(REQUEST A) Which countries are named in the dLocal article below? List them all.

(TEXT)
— Start —
By Jorgelina do Rosario and Lucinda Elliott

LONDON, Sept 27 (Reuters) - Uruguay digital payments company dLocal Ltd will pause its expansion plans and focus on strengthening existing operations in over 40 countries, co-CEO Pedro Arnt told Reuters on Wednesday, hinting at a new phase for the fast-growing firm.

Founded in 2016, dLocal operates from Latin America to Asia and Africa and has expanded rapidly since then, but over the last year has grappled with challenges including a damaging short-seller report and scrutiny on its business in Argentina.

Arnt was brought on in August to help steady the ship, which helped boost the shares, though they are down around 75% from a peak in 2021 when the company first listed. There is growing criticism among the investment community that the firm has grown too quickly, entering markets where management lacks experience.

"We think this is now a phase to pause and to strengthen our operations," Arnt told Reuters in an interview in London, adding that markets like Nigeria, South Africa and Egypt were showing strong growth.

"We could add a few (countries) if there are specific requests," he said, adding that the business "had grown extremely fast" and so there was "a lot of company building that still needs to be done."

DLocal offers cross-border payment solutions to companies it says include, Meta Platforms and Netflix.
— End —
(STORED RECORDS)
— Start —
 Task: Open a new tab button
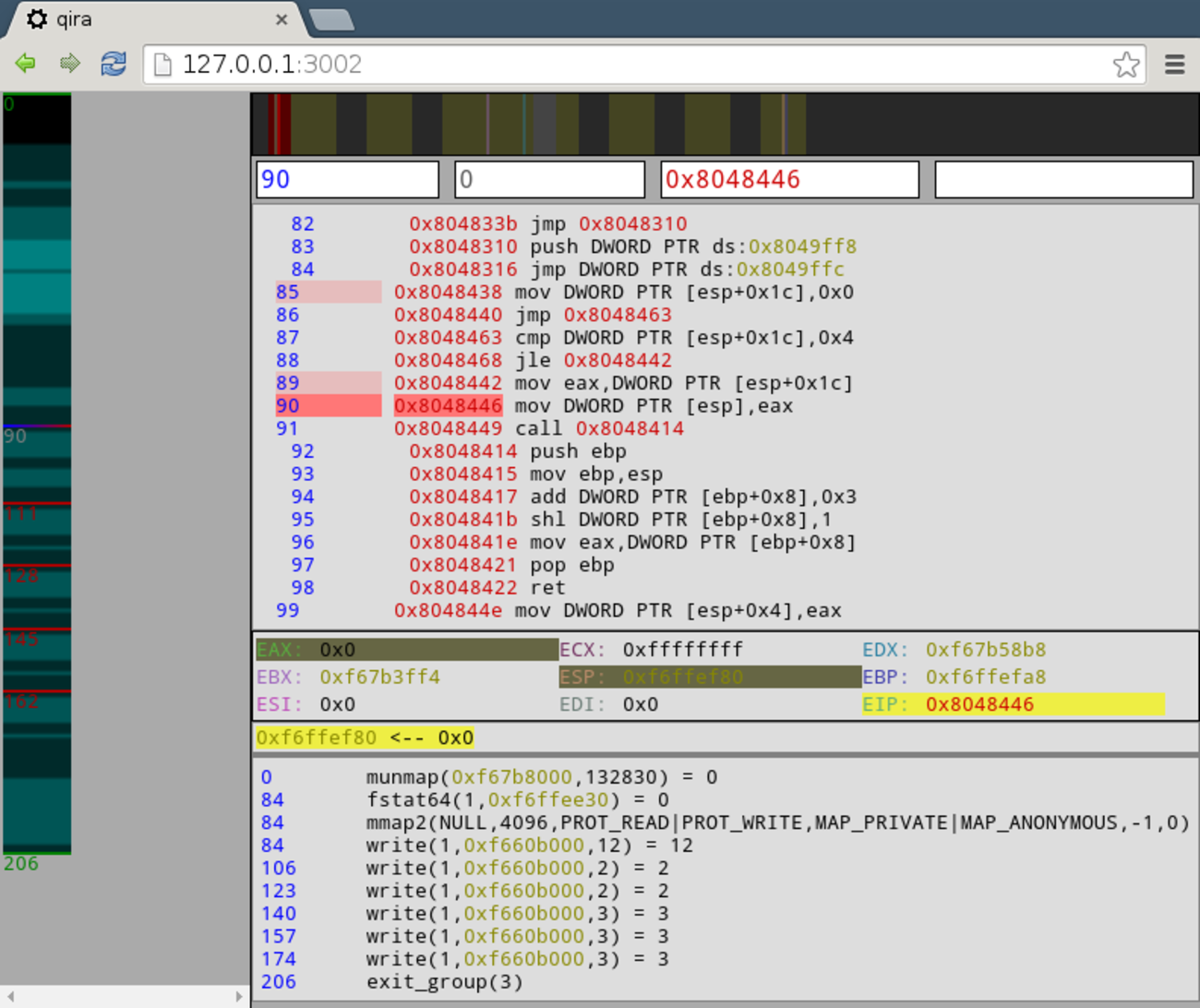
— End —
— Start —
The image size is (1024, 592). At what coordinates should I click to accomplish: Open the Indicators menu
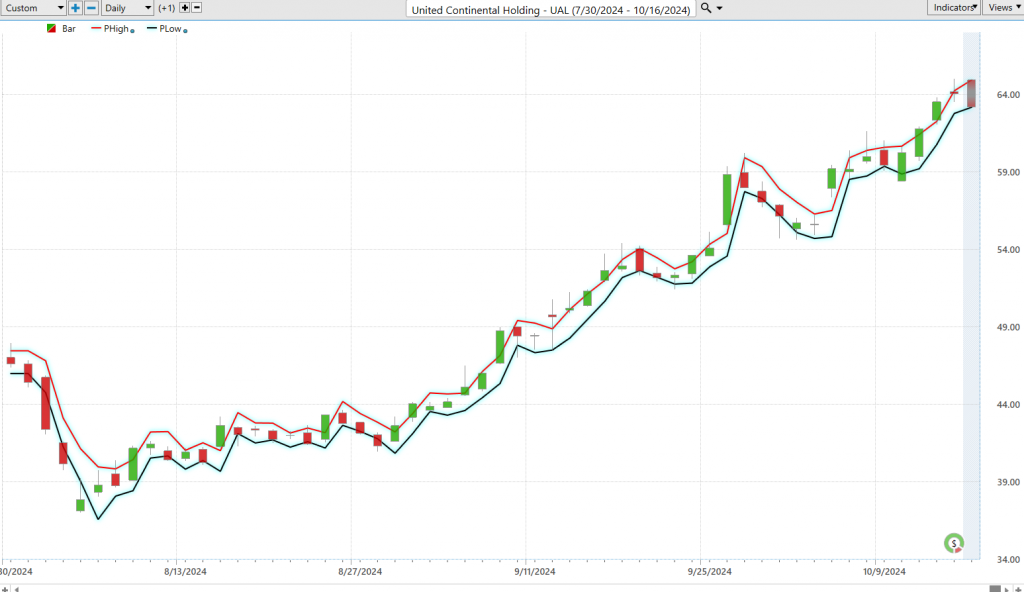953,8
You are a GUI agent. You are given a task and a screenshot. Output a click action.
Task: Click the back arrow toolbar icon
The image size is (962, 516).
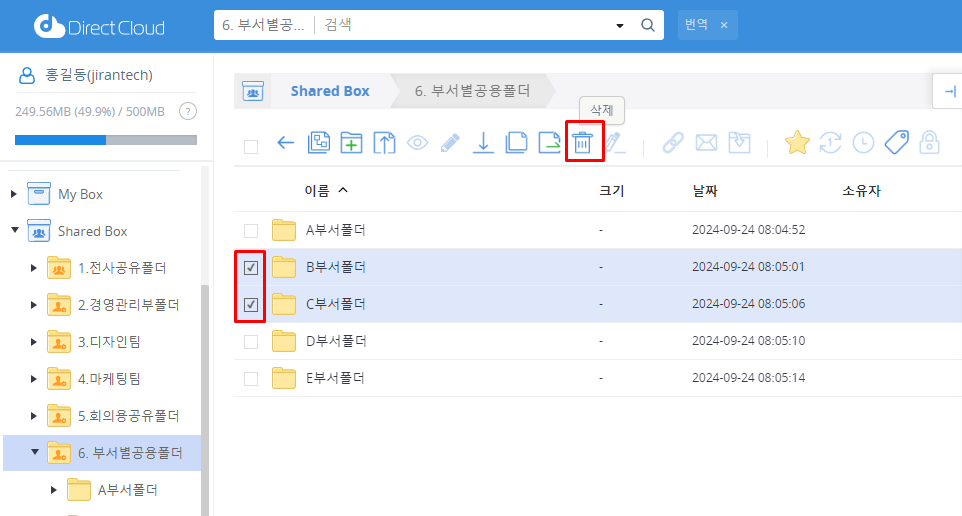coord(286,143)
— End —
(REQUEST B) Retype the part of the listing that opens with the line containing "The image size is (1024, 592)." and closes with the line containing "coord(286,143)", leaving the pictures out.

(WRITTEN RESPONSE A) Uruguay, Argentina, Nigeria, South Africa, Egypt

(WRITTEN RESPONSE B)
The image size is (1024, 592). At what coordinates should I click to accomplish: Open the Indicators menu
953,8
You are a GUI agent. You are given a task and a screenshot. Output a click action.
Task: Click the back arrow toolbar icon
The image size is (962, 516).
coord(286,143)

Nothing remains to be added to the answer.